Wednesday, April 1, 2015

TEN YEARS OLD AND COUNTING


When I was ten years old, growing up in Los Angeles in a regular middle class neighborhood with all white people, some who had problems =with Jewish people too, I met my first black person when she came to our home one day a week to clean for my mom.  Her name was Minerva 

  Minerva.  I didn't really notice her color in any significant way.  I just noticed she had darker skin, and I thought nothing of it at the time.  At 7:30AM on the one day per week she came to our small house, I sat with her at the kitchen table as she drank a cup of coffee, black with no cream, while eating a piece of toast.  We sat across from each other just talking and sharing.calmly and honestly. 

I had about 30 minutes with Minerva before I walked the two blocks to my elementary school.   Minerva was the first human being to "see" me.  She always made eye contact, and her voice remained even and kind.  She talked with me, not down to me.  I did not have words at the time for how she met me equally.  I only knew she was different than most adults who spoke to me as a younger person, not considered a full human yet.

At the age of 10, I learned how much Minerva was being paid for the eight hours of work on this one day, and her two hour roundtrip travel by bus across Los Angeles.  I immediately asked my parents to double her pay out of fairness and justice.  They did.  They listened to me.

Years later, when I was 23 years old, I received a phone call from Minerva's family in Los Angeles, inviting me to her funeral.  I lived 400 miles away at that time, and I didn't think I mattered that much to the family, for me  to attend the funeral.  I took the invitation as a "nice" thing, but not that special.   I later found out, that I was the only White person close to Minerva, and she had told her family about me. 

I was fortunate to go to the only high school in Los Angeles that had a blend of white, black and Latino students that simply came together without making it happen.  And it was my own experience with extreme prejudice at the age of five that gave me a sample of what it is like to be marginalized, hated and spit on for having an identity of being Jewish, something I was not aware that I was, when five. 

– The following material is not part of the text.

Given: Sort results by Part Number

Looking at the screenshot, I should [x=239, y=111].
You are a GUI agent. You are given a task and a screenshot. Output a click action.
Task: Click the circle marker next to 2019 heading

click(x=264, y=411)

I soon learned how the dominant white world controlled things, and often made war on people of color, and did so believing they were right and justified.   I did get to visit Milton Anderson at his home with his family when I was 16.  Milton was another Black man in my high school. 

Then I went on to teach high school only to find the principal segregating the black students from the white students.  I did speak up right away.  I did lose my job, but that was OK.  Then I got to work among Native Americans for three years, and found the same marginalization, a word that seems too sweet for what was happening.   Again I spoke up and reached out, and lost the job, but gained many friends and fellow and sister lovers of people. 

Today, I can get angry and frustrated with the continuing injustice and ignorance around color, dominant cultures, and children everywhere. I am left with devoting my life to finding ways to stand with and for all people.     

In a dream I had years ago, my father, a man who died decades ago, stepped out of an elevator that had just descended, walked towards me at my present age, as I stood alone in an old wood paneled courtroom.  He walked right up to me, looked me in the eye, and said, "Your life is about fairness and Justice."  He then turned around, walked to the elevator, stepped in and the doors closed and he ascended. 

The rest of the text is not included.